Es war gleichzeitig anstrengend und schön. Das wilde Leben. Ich war begeistert von meiner Aufgabe!
Wir teilten uns in die die Arbeit. Ich schleppte Moos heran und sie verteilte es innen fachschweinisch, ohne es je gelernt zu haben. Genau wie ich.
Ich nannte sie Marga, weil sich ihr zufriedenes Grunzen immer so anhörte, wie „marrgar“
Immer, wenn ich mit einer Ladung ankam, grunzte sie und ich antwortete: “Marga!“
Wir gewöhnten uns daran und wurden wie zwei Schwestern.
Als es schon fast dunkel wurde, und ich mich einmal lang hingelegt hatte, um zu verschnaufen, da kam sie zu mir und kraulte mir mit ihrem Rüsselkinn den Rücken, ohne mich im Geringsten zu verletzen. Ich kraulte sie zurück.
Sie genoss es grunzend und lernte dabei ihren neuen Namen. Ich lernte Grunzen.
Am nächsten Tag hatten wir noch den Kessel oben mit Laubästen und Moos abgedichtet.
Schon in der folgenden Nacht brachte Marga dann alleine ihre fünf Frischlinge auf die Welt.
Als ich sie wiedersah, hatte sie noch nichts weiter gefressen, als ihre eigene Nachgeburt, lag erschöpft in ihrem Kessel und konnte sich kaum ihrer gierigen Kinderschar erwehren, die an ihrem Gesäuge hingen wie die Vampire. Ein toller Anblick.
Ich rannte sofort wieder los, schüttelte Eicheln von den Bäumen, sammelte Kastanien, riss Wurzeln aus und grub sogar nach Würmern und Käfern, um sie wieder zu Kräften kommen zu lassen. Meine Joggingklamotten mussten dabei als Tragetasche herhalten. Ich war wieder nackig und fand es herrlich wild.

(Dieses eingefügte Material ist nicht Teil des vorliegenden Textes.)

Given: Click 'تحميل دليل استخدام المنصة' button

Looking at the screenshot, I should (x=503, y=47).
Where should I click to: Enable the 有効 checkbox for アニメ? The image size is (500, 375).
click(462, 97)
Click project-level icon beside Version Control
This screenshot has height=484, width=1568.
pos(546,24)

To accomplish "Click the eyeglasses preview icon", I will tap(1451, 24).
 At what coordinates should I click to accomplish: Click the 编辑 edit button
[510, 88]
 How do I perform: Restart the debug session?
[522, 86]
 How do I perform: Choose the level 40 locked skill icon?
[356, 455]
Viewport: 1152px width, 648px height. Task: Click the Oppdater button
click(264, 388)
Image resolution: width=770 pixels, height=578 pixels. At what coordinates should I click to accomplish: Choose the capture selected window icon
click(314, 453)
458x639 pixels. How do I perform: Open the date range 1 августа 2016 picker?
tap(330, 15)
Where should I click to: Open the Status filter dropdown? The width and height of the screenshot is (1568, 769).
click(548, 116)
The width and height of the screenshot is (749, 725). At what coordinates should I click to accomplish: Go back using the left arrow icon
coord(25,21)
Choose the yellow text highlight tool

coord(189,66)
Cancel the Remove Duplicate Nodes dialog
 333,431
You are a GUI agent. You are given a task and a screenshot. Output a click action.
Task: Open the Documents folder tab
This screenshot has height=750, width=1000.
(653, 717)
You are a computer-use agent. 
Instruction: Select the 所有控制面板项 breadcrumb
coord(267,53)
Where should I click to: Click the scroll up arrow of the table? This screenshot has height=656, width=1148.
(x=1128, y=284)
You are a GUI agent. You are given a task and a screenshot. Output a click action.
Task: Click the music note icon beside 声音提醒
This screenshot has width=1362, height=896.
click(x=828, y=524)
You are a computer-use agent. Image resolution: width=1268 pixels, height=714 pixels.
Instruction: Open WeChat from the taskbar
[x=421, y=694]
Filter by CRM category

Ihre fünf Frischlinge gewöhnten sich bald so an mich, dass sie sogar versuchten an meinen Brüsten und an meinem Bauch zu saugen. Es war einfach irre und ich war so glücklich, wie noch nie.
Ja, so war das.
Jetzt sind wir über den Berg. Die Kleinen werden immer aufmüpfiger und wollen raus. Marga hat sicher auch die Höhle satt. Vor allem muss sie jetzt die kleinen gestreiften Racker daran gewöhnen, dass sie nicht einfach pinkeln und hinknöken können, wo es ihnen passt.
Bei uns Wildschweins gibt es extra dafür abseits liegende Kuhlen im Busch.
Ich habe mir Urlaub genommen und komme jeden Tag zu ihr und den kleinen Rackern.
Es ist herrlich.
Ich fühle mich so als Teil der Natur, dass mir unsere wilde Weibertruppe „WIXXEN&WITCHES“, die immer in der Teufelsschlucht, gar nicht weit von hier, nachts am „Hexenfeuer“ wilde Rituale mit Johannisbeer-Blut und nacktem Besentanz in Kerzenkreisen zelebriert, richtig lächerlich vorkommt.
Nur meine hoch am Baum hängende Kühltasche erinnert mich an die Zivilisation.
Ob ich Marga dem Klaus-Peter, meinem Freund vorstelle?
Nein, lieber nicht. Männer sind eben doch eine ganz andere Art von Wildschwein. Wer sagt denn, dass immer ein Mann dabei sein muss, wenn es mir gut geht?